> _TASK REQUIREMENTS_:
Go through the material underneath and show every line where the string "will" occurs.

> _RECORDS FOR THE TASK_:
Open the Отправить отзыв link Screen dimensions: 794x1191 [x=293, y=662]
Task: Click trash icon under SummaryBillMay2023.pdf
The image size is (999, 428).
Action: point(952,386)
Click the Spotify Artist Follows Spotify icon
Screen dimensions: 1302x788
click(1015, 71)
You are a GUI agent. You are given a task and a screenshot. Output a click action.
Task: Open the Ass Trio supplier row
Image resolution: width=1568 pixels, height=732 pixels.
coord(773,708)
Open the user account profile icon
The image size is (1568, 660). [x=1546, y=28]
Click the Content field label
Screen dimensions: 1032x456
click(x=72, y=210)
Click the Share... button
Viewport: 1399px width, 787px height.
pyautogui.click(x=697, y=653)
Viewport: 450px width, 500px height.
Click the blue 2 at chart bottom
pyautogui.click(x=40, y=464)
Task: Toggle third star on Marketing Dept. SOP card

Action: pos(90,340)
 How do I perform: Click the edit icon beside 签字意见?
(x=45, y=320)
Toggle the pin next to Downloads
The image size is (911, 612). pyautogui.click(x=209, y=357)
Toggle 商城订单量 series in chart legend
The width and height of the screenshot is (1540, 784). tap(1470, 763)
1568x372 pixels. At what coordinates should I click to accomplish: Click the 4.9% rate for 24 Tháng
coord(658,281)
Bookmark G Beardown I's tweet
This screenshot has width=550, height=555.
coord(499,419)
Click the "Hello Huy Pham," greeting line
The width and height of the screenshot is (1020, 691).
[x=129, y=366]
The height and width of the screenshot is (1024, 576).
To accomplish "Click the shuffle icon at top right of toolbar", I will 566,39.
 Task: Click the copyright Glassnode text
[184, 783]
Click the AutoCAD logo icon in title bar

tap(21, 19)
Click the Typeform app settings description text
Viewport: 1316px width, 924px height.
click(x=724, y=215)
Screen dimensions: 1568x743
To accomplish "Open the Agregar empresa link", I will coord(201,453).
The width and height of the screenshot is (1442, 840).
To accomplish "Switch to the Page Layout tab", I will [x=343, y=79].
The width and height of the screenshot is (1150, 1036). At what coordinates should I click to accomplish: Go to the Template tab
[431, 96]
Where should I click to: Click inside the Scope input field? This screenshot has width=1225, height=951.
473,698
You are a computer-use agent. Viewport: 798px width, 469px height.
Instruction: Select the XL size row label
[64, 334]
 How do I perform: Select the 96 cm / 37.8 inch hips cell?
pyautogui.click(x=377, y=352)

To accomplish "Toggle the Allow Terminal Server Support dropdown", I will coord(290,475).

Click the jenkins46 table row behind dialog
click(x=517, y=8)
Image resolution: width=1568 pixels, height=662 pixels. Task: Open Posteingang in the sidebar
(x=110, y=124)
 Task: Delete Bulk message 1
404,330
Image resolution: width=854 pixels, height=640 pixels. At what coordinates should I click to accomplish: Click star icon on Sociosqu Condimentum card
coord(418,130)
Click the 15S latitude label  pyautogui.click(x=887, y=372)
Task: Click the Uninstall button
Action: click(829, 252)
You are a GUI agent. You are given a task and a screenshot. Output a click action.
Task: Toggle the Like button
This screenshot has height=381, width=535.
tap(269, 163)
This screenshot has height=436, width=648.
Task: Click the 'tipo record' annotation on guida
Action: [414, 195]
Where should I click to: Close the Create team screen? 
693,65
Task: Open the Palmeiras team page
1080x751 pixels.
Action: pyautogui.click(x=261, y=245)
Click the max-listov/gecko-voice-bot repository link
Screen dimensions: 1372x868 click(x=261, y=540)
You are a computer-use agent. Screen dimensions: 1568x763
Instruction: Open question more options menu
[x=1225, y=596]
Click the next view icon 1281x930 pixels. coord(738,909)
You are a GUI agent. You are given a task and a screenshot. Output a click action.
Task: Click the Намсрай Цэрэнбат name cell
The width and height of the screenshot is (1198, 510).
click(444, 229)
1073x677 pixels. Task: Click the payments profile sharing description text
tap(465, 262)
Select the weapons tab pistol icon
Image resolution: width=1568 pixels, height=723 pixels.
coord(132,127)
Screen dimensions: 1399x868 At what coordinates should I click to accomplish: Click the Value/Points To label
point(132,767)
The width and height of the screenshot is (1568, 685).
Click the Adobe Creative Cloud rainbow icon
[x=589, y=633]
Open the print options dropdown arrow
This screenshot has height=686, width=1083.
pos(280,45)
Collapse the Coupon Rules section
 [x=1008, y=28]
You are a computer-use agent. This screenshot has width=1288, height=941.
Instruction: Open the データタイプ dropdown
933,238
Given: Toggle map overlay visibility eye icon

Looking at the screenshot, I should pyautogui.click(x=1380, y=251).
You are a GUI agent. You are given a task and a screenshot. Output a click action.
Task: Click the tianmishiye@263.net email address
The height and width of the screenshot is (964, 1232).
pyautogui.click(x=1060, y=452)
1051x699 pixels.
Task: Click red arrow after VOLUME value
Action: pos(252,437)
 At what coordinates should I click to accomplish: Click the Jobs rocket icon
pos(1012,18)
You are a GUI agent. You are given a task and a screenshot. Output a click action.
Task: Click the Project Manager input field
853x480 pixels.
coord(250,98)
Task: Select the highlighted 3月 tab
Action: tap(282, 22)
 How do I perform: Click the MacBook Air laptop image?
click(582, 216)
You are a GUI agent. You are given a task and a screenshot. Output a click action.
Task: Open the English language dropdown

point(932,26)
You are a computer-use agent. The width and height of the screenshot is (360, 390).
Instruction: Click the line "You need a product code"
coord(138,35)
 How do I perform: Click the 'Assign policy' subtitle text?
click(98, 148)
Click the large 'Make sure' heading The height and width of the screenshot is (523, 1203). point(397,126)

> _TASK SOLUTION_:
To accomplish "Click the shuffle icon at top right of toolbar", I will 566,39.
To accomplish "Open the Agregar empresa link", I will coord(201,453).
To accomplish "Switch to the Page Layout tab", I will [x=343, y=79].
To accomplish "Toggle the Allow Terminal Server Support dropdown", I will coord(290,475).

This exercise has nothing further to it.